I hope this helps, @SPRADA1. Please let me know if there's anything else.

SPRADA1 commented 3 years ago

Thanks for your detailed answer! I see your point...is it related to the concept of "reduced homology"? I will write the same issue in the Ripser repo anyway so we have all the information :) Thanks again!

rosswsweet commented 3 years ago

I'm not convinced that the issue is entirely due to the two closest points. The homology class associated to one of those points will vanish, but the other does not.

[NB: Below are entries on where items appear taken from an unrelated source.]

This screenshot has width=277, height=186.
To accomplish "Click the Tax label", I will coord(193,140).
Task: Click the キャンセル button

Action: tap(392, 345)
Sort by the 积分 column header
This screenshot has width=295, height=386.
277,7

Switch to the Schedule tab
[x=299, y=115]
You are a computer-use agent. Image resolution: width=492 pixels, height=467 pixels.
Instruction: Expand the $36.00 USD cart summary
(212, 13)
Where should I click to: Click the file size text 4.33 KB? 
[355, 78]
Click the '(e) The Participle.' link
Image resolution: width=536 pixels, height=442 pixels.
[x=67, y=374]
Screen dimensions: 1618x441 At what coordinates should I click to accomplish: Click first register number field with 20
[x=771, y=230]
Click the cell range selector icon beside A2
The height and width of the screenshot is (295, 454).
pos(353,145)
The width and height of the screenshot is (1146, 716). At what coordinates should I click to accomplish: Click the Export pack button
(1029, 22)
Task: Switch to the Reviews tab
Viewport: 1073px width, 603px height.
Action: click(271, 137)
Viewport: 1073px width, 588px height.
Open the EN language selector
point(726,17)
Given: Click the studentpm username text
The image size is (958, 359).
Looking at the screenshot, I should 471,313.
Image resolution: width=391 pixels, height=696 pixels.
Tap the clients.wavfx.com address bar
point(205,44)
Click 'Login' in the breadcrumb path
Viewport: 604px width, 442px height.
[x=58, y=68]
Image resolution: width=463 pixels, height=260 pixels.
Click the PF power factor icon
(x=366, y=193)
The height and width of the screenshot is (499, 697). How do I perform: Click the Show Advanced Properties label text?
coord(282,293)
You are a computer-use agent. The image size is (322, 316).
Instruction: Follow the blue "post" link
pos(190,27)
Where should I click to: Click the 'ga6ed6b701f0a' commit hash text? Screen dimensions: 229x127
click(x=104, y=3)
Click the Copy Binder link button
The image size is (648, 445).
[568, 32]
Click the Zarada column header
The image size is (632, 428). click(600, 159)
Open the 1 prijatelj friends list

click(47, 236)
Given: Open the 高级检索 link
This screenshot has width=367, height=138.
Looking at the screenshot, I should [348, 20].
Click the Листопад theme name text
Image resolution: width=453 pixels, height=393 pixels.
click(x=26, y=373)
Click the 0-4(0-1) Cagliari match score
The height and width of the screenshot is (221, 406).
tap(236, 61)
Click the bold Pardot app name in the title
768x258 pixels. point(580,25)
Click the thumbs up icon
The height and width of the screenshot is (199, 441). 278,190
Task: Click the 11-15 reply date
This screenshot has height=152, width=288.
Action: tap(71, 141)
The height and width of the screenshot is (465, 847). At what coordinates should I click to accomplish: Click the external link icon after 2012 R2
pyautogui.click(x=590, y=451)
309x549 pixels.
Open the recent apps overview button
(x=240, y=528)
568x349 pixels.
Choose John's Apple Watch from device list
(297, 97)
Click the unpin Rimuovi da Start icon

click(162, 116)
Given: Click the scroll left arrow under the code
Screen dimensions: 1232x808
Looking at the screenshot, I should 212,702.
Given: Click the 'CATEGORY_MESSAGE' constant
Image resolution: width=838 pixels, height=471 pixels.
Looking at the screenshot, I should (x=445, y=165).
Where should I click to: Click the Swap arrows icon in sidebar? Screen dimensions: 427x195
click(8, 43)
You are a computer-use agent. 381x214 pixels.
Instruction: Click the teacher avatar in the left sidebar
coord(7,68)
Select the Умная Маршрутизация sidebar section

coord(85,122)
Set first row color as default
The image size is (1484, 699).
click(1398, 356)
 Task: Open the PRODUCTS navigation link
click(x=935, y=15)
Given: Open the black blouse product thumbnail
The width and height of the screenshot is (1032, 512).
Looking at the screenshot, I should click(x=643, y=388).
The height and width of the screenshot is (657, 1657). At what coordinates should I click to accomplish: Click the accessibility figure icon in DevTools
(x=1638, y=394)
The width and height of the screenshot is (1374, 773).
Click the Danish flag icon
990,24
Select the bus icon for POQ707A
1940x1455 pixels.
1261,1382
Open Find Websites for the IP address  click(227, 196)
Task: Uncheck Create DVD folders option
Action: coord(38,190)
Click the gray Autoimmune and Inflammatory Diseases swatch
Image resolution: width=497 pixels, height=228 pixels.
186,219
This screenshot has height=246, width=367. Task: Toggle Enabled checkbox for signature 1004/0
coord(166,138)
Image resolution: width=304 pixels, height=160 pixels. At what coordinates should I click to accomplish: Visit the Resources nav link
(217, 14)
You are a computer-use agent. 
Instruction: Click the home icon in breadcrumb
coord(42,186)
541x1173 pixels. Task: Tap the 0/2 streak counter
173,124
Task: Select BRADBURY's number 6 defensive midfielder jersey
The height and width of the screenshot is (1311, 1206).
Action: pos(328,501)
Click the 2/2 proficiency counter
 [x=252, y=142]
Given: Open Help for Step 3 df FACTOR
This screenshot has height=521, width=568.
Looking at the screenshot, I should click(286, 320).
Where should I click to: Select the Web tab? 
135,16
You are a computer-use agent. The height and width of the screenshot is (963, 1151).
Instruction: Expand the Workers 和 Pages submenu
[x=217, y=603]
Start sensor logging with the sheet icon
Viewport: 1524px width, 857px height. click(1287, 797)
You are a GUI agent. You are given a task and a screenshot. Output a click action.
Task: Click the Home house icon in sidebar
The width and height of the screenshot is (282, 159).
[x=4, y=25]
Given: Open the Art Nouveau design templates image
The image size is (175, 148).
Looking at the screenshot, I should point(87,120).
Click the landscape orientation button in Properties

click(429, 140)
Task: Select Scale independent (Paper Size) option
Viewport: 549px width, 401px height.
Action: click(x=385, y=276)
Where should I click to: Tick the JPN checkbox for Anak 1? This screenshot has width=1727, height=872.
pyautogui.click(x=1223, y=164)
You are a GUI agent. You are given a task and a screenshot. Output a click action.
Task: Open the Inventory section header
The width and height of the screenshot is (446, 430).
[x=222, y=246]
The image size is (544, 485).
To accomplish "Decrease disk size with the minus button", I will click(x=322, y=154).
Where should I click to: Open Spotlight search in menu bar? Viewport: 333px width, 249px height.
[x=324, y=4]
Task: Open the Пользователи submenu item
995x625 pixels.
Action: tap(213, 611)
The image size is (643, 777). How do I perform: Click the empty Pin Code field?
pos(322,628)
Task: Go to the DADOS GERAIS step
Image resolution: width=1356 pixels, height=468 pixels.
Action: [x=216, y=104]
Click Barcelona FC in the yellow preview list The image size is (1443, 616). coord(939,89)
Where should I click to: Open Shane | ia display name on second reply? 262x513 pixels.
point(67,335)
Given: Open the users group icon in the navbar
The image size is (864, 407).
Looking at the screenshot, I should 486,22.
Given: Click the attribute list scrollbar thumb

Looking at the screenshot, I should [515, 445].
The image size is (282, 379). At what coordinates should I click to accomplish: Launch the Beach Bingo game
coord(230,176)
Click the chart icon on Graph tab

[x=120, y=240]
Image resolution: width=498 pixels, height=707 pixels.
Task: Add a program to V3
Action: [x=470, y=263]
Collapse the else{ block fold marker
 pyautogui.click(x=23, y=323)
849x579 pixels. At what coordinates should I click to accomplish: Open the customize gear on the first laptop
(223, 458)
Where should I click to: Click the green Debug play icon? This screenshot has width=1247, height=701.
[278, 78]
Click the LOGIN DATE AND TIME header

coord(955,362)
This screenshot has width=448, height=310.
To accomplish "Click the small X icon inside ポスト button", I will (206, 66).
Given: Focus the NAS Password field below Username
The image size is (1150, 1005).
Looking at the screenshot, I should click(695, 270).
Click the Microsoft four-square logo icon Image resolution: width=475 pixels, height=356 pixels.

I'm seeing this issue as related to the threshold. In a toy example with 12 points (see below), setting the threshold value of 5 should yield a homology class with a birth of 0 and a "death" at 5. Indeed, when this data is input in Ripser Live (live.ripser.org) with the settings "point cloud," dimensions "0 to 1" and threshold "5," the expected barcode is returned, with 12 bars for each homology class, with the longest going to the threshold value of 5. However, using TDAstats, the longest bar we get is just larger than 4.

Thank you for your work on this package!

x,y 3,4 1,3 2.4,2.8 1.2,2.5 2.3,1.6 1.22,1.48 5,1 6.5,6 7,6.4 7.4,5.6 8.5,6 8.2,5.2

rrrlw commented 3 years ago

I apologize for the late response. I will take a look shortly, thank you for bringing this up!